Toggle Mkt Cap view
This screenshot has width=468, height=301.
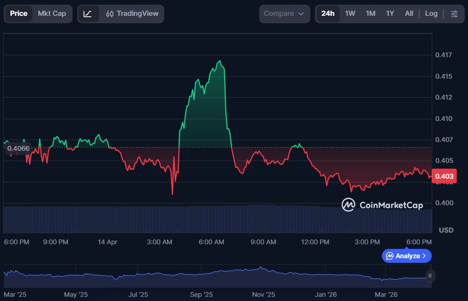coord(52,13)
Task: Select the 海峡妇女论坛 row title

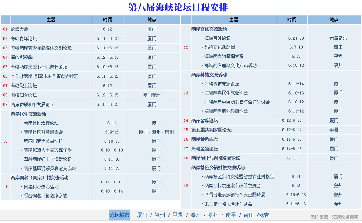Action: tap(24, 95)
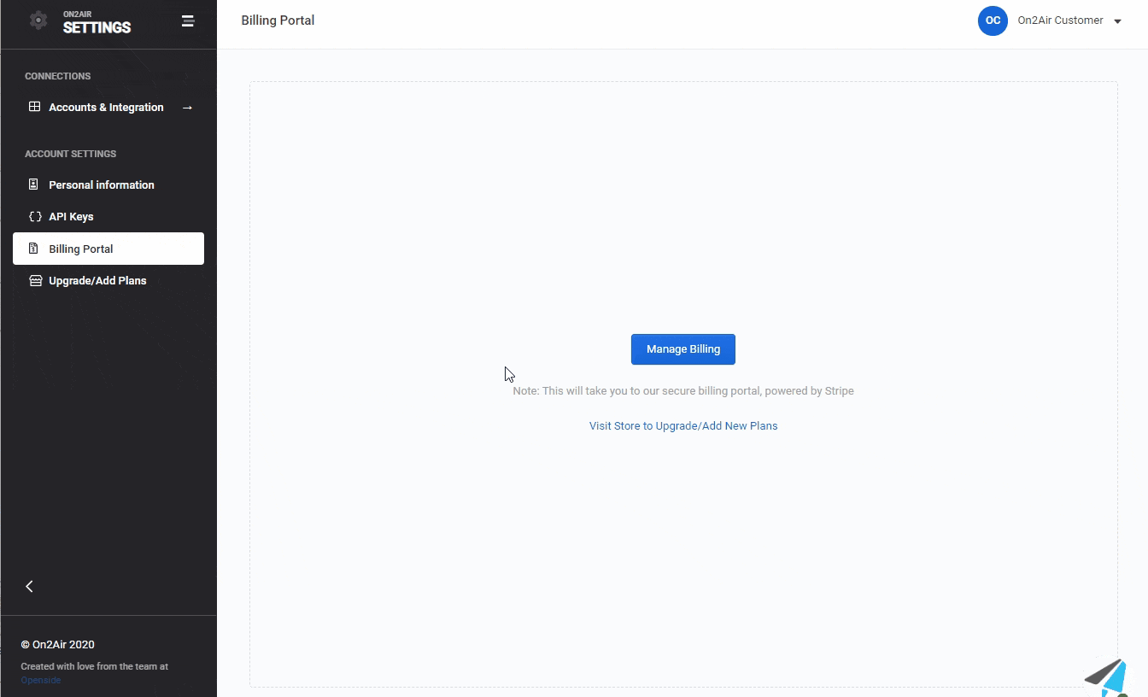
Task: Click the settings gear logo icon
Action: (38, 21)
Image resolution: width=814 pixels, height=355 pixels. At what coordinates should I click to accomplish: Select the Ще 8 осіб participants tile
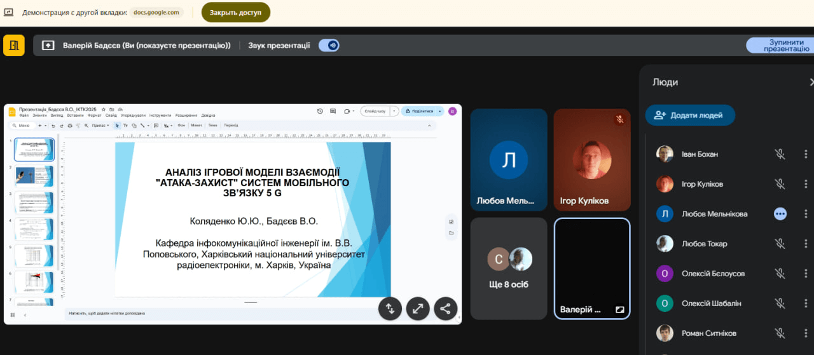[509, 269]
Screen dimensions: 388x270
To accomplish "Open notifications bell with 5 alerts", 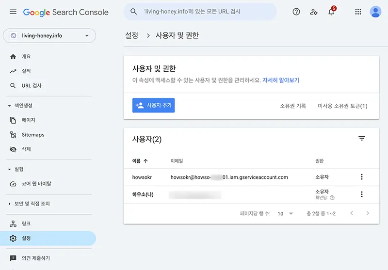I will point(331,12).
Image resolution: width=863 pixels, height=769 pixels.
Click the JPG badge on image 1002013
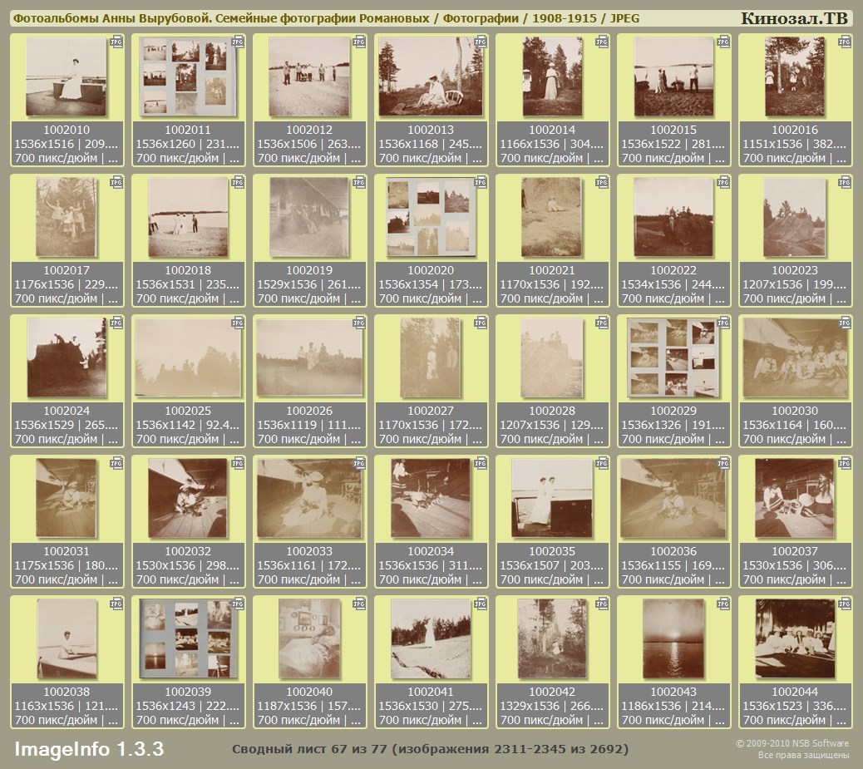(x=481, y=42)
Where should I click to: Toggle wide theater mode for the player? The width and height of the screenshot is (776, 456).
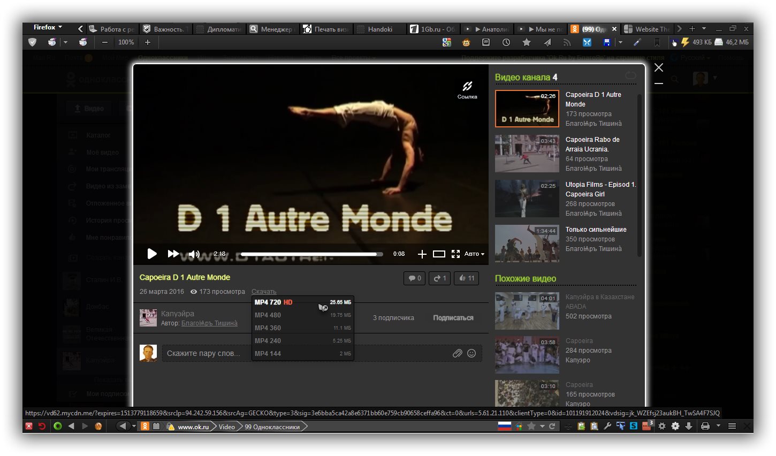pos(439,254)
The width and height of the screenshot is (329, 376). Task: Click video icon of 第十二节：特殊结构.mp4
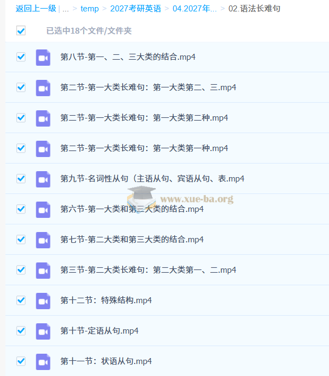(x=43, y=300)
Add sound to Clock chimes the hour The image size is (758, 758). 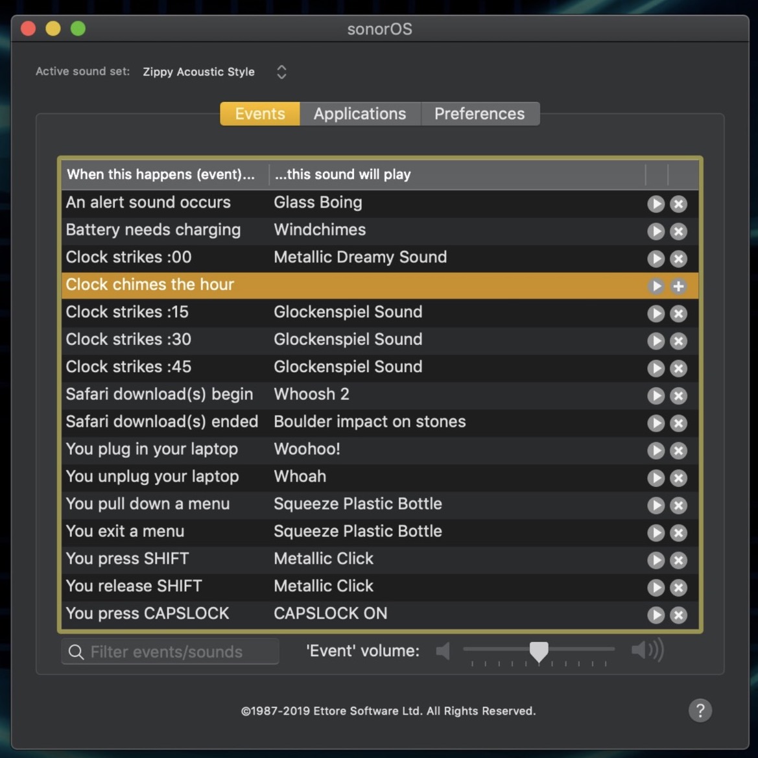coord(678,286)
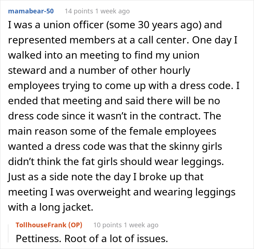Click the line 'Just as a side note the day'

tap(106, 177)
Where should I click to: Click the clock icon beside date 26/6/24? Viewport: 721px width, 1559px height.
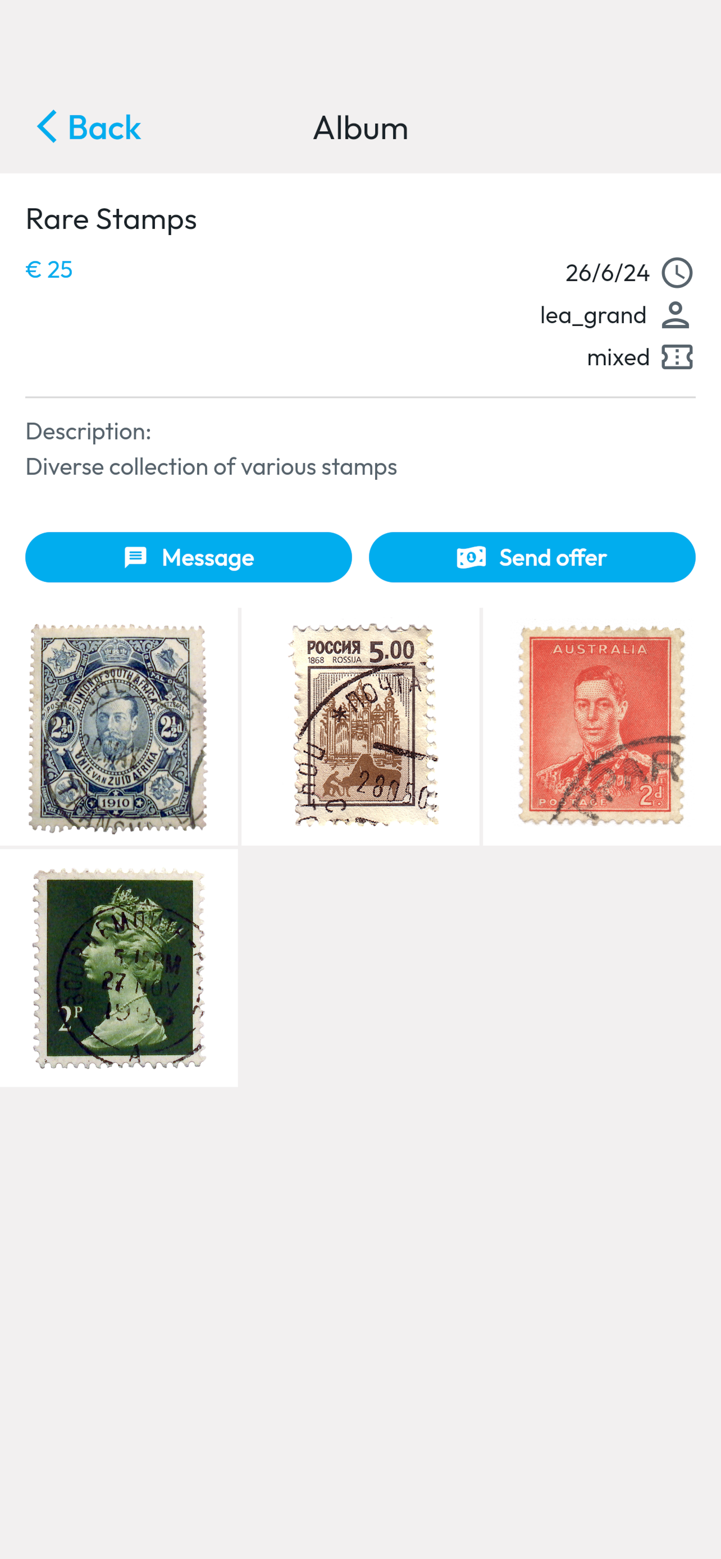coord(677,273)
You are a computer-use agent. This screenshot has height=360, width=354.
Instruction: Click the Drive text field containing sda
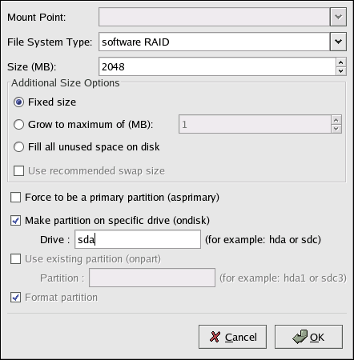[138, 239]
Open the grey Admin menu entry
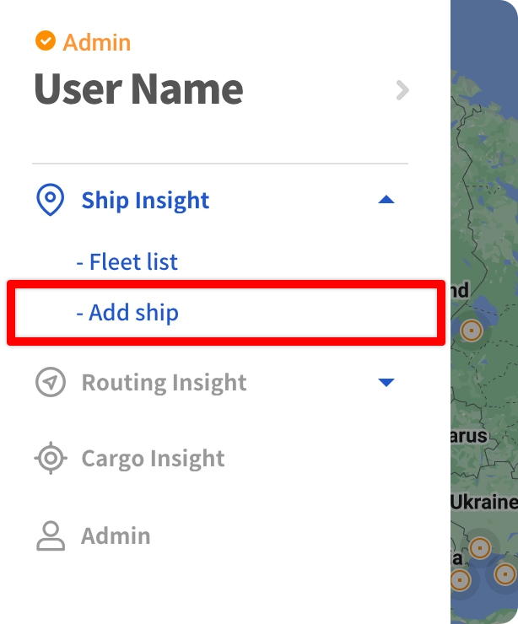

* * * * * * *

Would you restate word for word only the lines from the line with "Where should I click to: Click" to the last line above, with the pictures left out?

Where should I click to: Click the clock icon beside date 26/6/24? Viewport: 721px width, 1559px height.
coord(677,273)
You are a computer-use agent. This screenshot has height=360, width=354.
Instruction: Click the Drive text field containing sda
[138, 239]
Open the grey Admin menu entry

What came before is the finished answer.